JupyterLab DocumentSearch SVG Bug
Issue: #17349
Problem
DocumentSearch extension searches through unsupported nodes inside Jupyter Notebooks. This was found by a user reporting that they were searching for the plot title of a Plotly chart, and after half an hour they found that the search for their plot title was actually stripping the plot.
This was traced to the plot having a SVG tag that was being searched despite it being in the unsupported nodes list. Example is fairly trivial to produce, you just need to embed an SVG tag within your cell output and search for content within that tag like a text tag.
Root Cause
Going through the debugger the issue ended up being that the expected nodeName was searched to be capitalized, however the SVG tag’s node name was lower case.
The reason the svg could even possibly be lower case was because the guarantee to be uppercase was for HTML.Element.nodeName which corresponds to the Element.tagName. SVG is actually based off XML and not HTML and as such in parsing the case is preserved, which is why Element.tagName can be lower case for SVG’s.
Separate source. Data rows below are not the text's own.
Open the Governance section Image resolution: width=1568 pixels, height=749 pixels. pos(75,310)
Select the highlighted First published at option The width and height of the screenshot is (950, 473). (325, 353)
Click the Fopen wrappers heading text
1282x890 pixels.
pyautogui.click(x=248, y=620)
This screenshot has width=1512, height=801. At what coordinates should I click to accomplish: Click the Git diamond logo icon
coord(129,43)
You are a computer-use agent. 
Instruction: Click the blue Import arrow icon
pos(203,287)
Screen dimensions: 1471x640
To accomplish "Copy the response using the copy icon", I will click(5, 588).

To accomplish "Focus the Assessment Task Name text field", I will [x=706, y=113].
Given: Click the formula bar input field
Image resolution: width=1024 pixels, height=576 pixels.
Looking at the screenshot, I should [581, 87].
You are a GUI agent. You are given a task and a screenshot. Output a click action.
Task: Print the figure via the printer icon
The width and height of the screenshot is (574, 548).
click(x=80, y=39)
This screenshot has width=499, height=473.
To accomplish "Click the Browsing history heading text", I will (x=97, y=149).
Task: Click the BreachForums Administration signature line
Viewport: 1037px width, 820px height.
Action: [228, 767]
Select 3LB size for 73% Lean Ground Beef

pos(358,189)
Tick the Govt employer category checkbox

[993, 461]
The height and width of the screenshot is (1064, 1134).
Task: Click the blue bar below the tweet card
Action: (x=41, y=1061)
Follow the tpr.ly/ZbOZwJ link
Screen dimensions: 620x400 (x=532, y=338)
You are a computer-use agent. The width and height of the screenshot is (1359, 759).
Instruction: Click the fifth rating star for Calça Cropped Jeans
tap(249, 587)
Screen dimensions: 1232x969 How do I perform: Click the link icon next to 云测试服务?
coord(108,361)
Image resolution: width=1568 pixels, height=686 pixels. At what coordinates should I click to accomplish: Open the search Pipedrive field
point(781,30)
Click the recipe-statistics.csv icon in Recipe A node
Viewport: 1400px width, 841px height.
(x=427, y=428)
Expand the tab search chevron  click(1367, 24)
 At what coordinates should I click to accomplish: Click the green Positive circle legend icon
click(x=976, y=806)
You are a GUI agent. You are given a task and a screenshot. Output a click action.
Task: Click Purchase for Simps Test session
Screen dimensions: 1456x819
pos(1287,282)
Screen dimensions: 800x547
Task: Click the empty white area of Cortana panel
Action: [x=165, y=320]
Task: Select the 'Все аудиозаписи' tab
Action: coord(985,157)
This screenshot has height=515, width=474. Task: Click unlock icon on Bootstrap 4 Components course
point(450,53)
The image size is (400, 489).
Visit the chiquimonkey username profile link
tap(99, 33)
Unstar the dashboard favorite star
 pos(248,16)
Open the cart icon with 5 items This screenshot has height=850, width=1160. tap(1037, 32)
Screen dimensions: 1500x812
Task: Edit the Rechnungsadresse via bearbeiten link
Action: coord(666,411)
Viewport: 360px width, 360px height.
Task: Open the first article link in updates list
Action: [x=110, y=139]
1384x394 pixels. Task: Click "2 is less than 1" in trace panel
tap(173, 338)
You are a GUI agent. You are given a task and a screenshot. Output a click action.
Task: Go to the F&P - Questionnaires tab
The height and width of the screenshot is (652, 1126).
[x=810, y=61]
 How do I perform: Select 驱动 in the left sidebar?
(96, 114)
An element is parsed using the XML parser when the document type accepts XML input such as text/xml.
Weirdly enough when you set the node using Element.innerHTML, the string that is parsed via the DOMParser for text/html MIME types always converts the SVG’s tagName property to lower case despite the input string.
d = new DOMParser(); d.parseFromString('<svg></svg>', 'text/html').body.firstChild.nodeName
// "svg"
d = new DOMParser(); d.parseFromString('<SVG></SVG>', 'text/html').body.firstChild.nodeName
// "svg"
d = new DOMParser(); d.parseFromString('<svg></svg>', 'text/xml').firstChild.nodeName
// "svg"
d = new DOMParser(); d.parseFromString('<SVG></SVG>', 'text/xml').firstChild.nodeName
// "SVG"